DATA PROVIDED:
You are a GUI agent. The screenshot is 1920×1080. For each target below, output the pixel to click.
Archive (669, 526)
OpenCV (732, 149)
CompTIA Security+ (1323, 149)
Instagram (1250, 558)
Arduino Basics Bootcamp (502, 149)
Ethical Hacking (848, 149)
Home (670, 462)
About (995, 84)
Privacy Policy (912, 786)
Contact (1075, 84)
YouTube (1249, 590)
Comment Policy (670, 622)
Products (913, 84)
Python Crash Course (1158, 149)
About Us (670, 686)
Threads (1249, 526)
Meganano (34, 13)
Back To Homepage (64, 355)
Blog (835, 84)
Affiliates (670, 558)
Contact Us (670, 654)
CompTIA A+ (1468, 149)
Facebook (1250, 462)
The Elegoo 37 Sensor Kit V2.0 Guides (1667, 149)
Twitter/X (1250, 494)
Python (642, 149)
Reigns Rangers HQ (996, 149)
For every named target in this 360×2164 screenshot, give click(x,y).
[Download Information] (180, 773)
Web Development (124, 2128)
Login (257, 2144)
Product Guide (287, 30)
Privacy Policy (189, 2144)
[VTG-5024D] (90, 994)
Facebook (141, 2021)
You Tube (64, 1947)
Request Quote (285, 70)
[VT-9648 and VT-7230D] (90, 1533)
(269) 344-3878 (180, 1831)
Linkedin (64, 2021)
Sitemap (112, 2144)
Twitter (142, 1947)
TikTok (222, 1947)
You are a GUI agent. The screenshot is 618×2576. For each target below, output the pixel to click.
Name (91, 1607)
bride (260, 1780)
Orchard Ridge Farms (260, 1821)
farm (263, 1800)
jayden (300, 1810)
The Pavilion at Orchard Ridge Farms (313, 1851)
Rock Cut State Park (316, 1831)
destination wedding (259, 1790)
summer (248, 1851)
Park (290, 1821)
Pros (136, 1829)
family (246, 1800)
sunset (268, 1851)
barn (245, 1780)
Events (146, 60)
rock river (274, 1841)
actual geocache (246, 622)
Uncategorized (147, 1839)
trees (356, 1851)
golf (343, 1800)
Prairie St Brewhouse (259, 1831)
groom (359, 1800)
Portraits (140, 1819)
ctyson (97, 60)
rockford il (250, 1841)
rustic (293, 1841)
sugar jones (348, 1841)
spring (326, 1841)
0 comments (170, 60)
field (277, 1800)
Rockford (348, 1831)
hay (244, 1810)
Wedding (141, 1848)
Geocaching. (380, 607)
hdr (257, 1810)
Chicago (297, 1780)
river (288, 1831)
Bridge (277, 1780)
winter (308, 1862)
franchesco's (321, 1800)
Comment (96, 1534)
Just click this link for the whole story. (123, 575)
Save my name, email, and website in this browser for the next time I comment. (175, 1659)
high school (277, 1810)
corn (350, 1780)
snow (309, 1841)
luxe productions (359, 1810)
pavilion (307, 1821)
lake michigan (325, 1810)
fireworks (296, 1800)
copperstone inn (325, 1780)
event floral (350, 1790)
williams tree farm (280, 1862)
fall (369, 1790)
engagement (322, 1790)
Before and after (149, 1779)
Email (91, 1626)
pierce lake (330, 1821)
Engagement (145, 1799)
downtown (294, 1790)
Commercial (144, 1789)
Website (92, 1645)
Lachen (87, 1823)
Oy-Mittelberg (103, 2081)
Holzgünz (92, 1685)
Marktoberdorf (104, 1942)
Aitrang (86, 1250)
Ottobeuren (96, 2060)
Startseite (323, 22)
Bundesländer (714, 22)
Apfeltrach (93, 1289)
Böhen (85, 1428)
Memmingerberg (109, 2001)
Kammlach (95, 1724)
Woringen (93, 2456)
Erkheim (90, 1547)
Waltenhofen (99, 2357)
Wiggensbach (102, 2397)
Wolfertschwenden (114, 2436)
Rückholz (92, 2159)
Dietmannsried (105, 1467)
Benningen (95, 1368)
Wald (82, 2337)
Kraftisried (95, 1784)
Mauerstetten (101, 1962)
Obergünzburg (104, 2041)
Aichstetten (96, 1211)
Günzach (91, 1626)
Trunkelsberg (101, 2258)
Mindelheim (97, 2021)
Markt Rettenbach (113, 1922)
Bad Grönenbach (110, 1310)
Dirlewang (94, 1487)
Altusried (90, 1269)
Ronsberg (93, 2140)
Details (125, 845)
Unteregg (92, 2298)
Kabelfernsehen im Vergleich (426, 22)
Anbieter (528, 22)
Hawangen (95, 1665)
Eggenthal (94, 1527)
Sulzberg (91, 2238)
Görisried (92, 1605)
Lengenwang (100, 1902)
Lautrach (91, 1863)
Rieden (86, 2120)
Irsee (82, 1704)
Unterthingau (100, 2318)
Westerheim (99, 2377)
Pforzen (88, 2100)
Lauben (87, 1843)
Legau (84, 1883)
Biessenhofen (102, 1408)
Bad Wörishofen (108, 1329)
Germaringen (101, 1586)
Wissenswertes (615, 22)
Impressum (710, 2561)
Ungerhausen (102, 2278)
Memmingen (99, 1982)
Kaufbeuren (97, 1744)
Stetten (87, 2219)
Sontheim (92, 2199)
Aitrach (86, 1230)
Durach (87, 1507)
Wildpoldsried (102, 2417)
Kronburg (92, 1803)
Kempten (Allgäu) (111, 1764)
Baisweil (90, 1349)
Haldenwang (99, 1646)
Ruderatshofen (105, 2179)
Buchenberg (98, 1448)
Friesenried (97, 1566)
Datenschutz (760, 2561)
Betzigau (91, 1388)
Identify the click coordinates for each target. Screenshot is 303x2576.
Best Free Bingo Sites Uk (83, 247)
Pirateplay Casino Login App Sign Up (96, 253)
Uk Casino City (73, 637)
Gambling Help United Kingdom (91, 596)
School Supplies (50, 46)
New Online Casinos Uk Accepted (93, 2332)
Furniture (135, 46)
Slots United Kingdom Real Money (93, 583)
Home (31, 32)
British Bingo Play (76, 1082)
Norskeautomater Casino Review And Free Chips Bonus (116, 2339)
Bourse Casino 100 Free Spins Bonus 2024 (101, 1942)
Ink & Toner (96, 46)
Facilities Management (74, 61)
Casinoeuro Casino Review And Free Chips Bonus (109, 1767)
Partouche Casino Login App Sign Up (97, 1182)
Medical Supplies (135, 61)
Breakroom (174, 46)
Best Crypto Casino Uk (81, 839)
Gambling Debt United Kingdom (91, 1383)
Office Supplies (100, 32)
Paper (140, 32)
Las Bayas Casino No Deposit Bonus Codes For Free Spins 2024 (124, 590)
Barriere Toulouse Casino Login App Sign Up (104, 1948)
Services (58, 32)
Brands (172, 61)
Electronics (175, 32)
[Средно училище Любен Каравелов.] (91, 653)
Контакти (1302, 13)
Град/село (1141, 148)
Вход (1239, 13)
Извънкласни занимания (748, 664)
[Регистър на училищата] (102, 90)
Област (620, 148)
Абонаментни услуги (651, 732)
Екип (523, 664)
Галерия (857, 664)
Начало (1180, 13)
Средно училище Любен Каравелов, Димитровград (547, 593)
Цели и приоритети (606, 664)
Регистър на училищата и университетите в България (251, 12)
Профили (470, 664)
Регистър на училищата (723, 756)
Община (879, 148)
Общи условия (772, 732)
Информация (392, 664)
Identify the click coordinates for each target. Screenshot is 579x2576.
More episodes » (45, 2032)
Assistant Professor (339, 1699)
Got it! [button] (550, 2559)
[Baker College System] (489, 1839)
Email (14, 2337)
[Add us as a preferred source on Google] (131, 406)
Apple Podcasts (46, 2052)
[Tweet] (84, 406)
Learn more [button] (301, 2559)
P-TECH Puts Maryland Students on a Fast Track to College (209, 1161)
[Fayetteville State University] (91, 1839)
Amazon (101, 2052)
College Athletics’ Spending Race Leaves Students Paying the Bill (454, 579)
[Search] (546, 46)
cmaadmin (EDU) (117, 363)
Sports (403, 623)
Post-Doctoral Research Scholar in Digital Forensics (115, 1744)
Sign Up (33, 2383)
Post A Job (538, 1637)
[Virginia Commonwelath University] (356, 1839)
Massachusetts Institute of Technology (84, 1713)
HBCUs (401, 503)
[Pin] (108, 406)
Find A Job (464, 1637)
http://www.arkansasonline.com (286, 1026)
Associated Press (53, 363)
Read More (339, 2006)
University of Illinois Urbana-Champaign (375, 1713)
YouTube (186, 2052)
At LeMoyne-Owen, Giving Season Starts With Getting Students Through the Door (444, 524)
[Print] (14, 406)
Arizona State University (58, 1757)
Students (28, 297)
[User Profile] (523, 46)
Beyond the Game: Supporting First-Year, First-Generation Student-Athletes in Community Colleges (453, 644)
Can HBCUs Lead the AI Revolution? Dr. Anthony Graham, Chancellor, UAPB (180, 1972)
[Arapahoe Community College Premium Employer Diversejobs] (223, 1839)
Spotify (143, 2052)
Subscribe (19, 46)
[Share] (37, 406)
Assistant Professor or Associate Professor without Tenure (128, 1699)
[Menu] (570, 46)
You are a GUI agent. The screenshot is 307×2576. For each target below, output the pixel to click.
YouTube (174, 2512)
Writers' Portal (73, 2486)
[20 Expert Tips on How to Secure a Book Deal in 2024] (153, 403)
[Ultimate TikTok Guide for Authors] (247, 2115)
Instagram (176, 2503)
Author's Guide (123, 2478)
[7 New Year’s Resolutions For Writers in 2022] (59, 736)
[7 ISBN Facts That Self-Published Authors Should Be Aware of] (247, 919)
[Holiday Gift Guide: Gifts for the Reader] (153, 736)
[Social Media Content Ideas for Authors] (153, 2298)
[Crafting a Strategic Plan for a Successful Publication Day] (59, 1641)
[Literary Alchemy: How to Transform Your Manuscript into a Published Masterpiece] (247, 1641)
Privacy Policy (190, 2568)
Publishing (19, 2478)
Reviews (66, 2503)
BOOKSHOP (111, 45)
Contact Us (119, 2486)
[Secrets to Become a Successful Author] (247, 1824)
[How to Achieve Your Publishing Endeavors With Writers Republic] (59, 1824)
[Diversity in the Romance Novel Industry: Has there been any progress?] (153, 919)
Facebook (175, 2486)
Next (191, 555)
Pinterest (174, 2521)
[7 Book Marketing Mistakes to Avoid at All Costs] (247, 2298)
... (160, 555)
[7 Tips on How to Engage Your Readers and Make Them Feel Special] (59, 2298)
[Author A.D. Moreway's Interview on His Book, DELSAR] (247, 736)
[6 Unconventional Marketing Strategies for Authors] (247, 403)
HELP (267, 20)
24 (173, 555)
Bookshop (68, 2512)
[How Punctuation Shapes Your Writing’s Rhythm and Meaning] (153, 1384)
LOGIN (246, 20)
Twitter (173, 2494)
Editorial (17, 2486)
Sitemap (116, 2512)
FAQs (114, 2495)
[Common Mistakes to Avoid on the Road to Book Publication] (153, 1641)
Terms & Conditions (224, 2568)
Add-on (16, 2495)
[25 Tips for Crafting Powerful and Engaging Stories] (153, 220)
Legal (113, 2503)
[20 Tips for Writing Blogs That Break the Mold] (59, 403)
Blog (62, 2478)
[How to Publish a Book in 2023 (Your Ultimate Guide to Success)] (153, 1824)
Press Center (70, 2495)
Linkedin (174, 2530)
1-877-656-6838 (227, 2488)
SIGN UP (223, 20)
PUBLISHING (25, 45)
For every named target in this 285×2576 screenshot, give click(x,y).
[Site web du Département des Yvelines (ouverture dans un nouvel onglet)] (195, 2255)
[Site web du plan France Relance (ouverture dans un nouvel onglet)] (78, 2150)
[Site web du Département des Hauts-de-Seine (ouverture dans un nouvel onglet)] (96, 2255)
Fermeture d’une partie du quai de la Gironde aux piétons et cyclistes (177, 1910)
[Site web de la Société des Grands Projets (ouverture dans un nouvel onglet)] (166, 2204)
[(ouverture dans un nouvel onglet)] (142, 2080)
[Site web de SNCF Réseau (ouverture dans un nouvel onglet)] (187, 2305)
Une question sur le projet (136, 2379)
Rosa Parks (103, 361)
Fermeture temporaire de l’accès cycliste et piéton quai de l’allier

WHAT THE EXERCISE ASKS: Reproduce, word for word and in full, only the lines above that start at the line with "Furniture (135, 46)" and run through the line with "Medical Supplies (135, 61)", both ends included.

REPLY TO THE EXERCISE:
Furniture (135, 46)
Slots United Kingdom Real Money (93, 583)
Home (31, 32)
British Bingo Play (76, 1082)
Norskeautomater Casino Review And Free Chips Bonus (116, 2339)
Bourse Casino 100 Free Spins Bonus 2024 (101, 1942)
Ink & Toner (96, 46)
Facilities Management (74, 61)
Casinoeuro Casino Review And Free Chips Bonus (109, 1767)
Partouche Casino Login App Sign Up (97, 1182)
Medical Supplies (135, 61)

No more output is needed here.